EXERCISE: Pull out every line of the material below that contains the string "height", matching uppercase and lowercase exactly.

•••

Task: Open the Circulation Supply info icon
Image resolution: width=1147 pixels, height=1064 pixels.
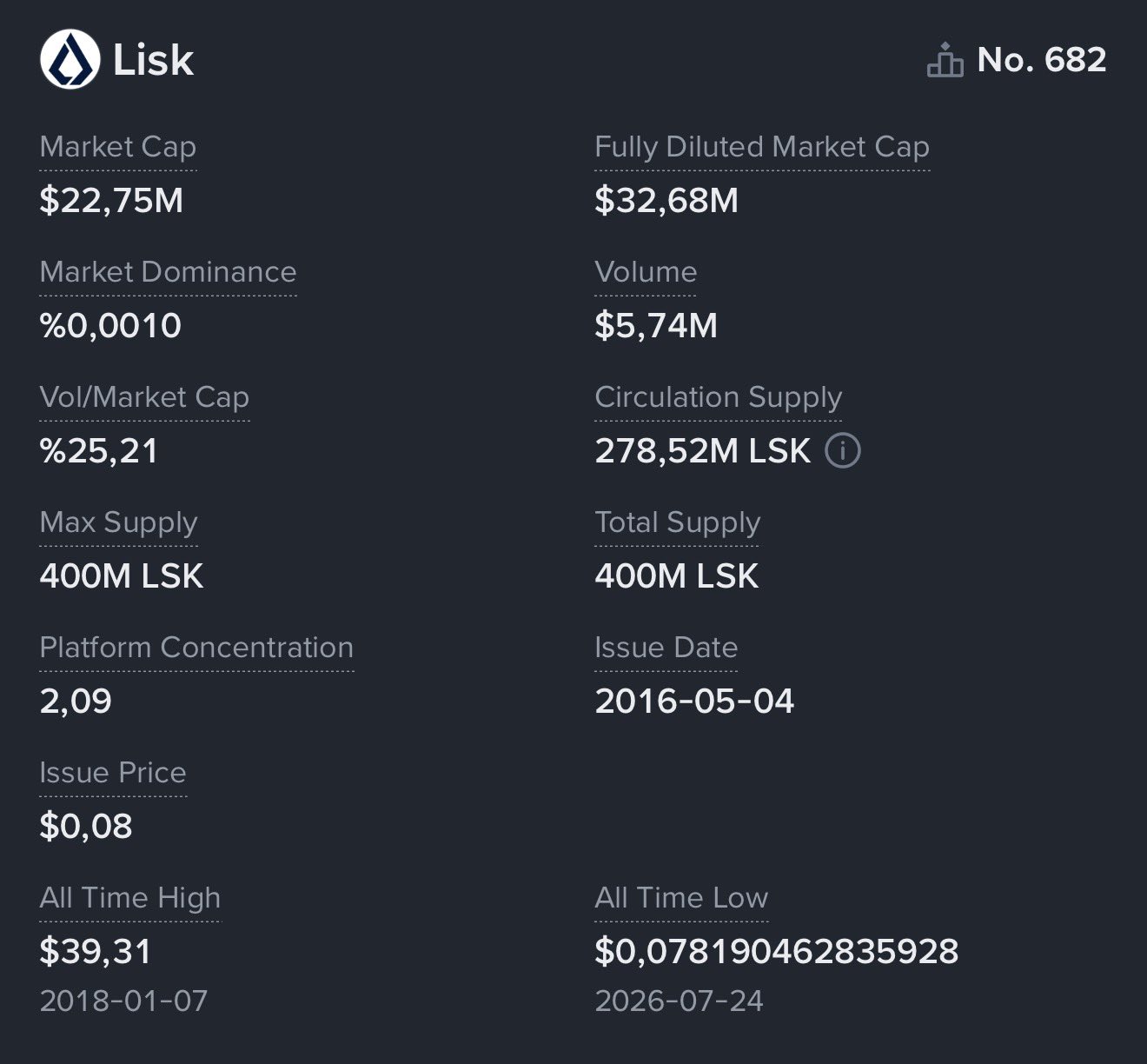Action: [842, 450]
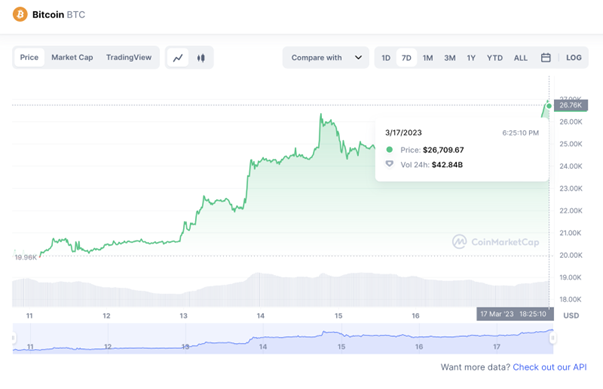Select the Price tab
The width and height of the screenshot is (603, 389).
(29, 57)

•••

RESPONSE TO THE TASK:
Image resolution: width=1147 pixels, height=1064 pixels.
The width and height of the screenshot is (603, 389).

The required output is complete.